A swarm of tiny flying robots that can find humans in search and rescue missions has long been a dream of technology-minded emergency rescue personnel. Great strides have been made towards this goal in recent years, however, the energy required to support locomotion, and the computationally expensive autonomous control algorithms and associated sensors have kept this dream just out of reach.
A team led by researchers at Nanyang Technological University of Singapore has taken a new approach to the problem that eliminates the need to provide for locomotion, as well as many of the typical control systems. Their insect-computer hybrid system attaches a minimal set of sensors and processing units to the back of a Madagascar cockroach.
The backpack contains a Texas Instruments MSP432P4011 microcontroller as the main processing unit. An infrared camera, Bluetooth transceiver, CO2 sensor, temperature/humidity sensor, and inertial measurement unit are also onboard. Additionally, a 2 megabyte flash memory is included to record activities during operation. The entire backpack weighs 5.5 grams, which is well within the insects’ maximum payload of approximately 15 grams. The system can run for an hour or more before needing a recharge.

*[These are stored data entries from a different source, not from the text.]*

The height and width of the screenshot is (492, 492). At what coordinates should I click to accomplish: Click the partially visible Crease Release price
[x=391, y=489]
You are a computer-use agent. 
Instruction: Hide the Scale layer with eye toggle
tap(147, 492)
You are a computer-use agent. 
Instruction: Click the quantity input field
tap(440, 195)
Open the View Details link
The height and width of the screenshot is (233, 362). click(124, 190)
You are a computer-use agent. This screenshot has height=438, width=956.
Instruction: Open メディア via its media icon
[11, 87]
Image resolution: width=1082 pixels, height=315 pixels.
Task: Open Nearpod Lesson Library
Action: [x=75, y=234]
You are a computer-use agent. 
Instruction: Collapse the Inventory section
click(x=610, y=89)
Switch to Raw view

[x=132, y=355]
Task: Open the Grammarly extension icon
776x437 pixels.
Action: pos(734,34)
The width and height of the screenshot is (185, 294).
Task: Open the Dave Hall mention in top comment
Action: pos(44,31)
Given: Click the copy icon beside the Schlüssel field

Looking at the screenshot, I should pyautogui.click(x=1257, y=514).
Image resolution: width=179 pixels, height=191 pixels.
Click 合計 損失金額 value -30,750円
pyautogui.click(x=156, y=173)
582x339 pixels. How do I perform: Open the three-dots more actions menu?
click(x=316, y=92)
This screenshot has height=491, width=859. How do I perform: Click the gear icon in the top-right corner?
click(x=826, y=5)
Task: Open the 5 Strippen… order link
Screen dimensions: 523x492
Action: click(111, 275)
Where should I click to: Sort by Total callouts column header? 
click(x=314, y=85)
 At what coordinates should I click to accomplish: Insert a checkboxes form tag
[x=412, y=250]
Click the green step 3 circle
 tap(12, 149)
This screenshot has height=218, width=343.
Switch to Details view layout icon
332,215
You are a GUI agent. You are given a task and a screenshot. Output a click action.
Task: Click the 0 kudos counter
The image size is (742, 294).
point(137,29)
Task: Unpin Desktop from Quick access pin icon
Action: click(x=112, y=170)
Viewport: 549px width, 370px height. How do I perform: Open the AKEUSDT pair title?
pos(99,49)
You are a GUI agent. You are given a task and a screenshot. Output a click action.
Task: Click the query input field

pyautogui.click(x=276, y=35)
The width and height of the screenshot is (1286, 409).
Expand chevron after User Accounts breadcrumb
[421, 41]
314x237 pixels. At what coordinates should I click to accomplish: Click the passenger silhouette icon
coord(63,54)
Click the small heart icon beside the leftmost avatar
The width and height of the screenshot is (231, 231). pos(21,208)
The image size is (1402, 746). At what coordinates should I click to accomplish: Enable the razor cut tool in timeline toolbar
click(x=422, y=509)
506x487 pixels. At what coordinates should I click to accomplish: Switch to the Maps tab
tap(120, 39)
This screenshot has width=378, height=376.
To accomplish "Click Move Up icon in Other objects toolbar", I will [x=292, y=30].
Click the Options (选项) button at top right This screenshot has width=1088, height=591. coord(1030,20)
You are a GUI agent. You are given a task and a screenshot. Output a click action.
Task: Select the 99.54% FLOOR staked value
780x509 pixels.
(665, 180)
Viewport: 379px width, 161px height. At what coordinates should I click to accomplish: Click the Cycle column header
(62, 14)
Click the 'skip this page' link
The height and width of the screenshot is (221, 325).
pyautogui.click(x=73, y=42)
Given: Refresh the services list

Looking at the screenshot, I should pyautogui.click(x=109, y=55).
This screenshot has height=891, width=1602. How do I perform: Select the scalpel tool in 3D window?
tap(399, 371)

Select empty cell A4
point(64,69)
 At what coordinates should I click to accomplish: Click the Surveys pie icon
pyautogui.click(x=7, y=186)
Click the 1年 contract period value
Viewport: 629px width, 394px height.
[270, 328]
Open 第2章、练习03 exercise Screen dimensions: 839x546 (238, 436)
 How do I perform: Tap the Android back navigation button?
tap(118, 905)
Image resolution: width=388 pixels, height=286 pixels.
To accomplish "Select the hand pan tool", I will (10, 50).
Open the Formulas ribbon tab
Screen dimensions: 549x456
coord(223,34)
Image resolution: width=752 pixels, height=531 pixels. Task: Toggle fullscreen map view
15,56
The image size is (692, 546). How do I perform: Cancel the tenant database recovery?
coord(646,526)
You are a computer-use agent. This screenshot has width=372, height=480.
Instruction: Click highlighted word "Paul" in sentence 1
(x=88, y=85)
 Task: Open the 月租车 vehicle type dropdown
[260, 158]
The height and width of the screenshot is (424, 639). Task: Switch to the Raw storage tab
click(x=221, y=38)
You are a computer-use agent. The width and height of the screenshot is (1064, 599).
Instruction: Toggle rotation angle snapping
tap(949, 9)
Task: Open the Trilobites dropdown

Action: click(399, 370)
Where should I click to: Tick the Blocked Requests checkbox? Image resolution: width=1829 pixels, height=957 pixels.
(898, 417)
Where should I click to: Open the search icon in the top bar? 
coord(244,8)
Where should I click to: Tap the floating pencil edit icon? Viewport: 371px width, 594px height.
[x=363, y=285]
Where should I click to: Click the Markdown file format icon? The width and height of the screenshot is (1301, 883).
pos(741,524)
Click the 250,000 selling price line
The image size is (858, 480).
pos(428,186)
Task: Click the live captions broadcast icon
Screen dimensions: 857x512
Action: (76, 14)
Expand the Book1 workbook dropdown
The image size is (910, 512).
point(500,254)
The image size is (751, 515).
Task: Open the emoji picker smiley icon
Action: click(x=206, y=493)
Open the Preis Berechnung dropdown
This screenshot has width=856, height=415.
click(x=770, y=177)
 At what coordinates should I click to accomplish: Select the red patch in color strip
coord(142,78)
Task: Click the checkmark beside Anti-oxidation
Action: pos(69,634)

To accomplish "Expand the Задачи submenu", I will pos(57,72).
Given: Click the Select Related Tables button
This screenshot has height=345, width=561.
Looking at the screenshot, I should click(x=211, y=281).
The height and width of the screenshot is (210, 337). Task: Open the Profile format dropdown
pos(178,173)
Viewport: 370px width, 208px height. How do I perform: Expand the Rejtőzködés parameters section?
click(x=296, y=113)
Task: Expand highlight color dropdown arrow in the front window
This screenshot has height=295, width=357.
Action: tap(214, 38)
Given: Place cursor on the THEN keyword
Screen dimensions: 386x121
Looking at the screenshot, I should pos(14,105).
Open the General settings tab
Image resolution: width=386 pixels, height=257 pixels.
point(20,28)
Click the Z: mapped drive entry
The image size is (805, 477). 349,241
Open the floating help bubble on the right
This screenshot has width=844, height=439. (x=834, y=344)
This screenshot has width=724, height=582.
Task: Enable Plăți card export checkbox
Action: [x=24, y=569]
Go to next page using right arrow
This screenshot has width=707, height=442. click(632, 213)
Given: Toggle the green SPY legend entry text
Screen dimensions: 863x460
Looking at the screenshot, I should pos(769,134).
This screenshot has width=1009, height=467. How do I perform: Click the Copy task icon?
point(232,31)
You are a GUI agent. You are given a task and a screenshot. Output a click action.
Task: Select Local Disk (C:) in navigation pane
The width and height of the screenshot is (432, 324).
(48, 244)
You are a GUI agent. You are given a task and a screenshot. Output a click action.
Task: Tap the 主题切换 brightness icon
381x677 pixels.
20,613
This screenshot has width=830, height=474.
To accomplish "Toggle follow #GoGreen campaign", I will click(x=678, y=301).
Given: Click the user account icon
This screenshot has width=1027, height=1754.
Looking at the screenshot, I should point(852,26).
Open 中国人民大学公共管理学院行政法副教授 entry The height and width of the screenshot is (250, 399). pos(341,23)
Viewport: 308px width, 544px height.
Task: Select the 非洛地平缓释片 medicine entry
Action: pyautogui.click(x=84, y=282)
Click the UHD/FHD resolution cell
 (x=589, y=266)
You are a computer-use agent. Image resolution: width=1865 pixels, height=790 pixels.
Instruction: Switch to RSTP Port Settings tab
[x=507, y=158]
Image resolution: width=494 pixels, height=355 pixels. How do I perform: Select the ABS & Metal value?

The insect provides flight capabilities for the hybrid system. The innate obstacle avoidance and navigation skills of the cockroaches are also leveraged to reduce the complexities of the tasks required of the backpack. The infrared camera, coupled with a machine learning algorithm is capable of locating humans. To direct the insects’ flightpath, the team attached electrodes from the backpack to their cerci to provide electrical stimulation. When the left cercus is stimulated, the insect will fly to the right, and conversely, when the right cercus is stimulated the insect will fly to the left.
Overall, the human detection algorithm achieved an 87% average accuracy; when the target is within 1.5 meters, the accuracy was found to average 90%.
While this insect-computer hybrid system is still in the proof of concept stage, it represents an important step forward for low-power, mini-scale, autonomous search and rescue robotics. The tiny robots have shown that they are capable of operating autonomously in real-world environments and avoiding obstacles in search of humans in distress. The team is working to add an accurate on-board localization system for tracking the position of the insect in real time to speed response times after the system locates a victim.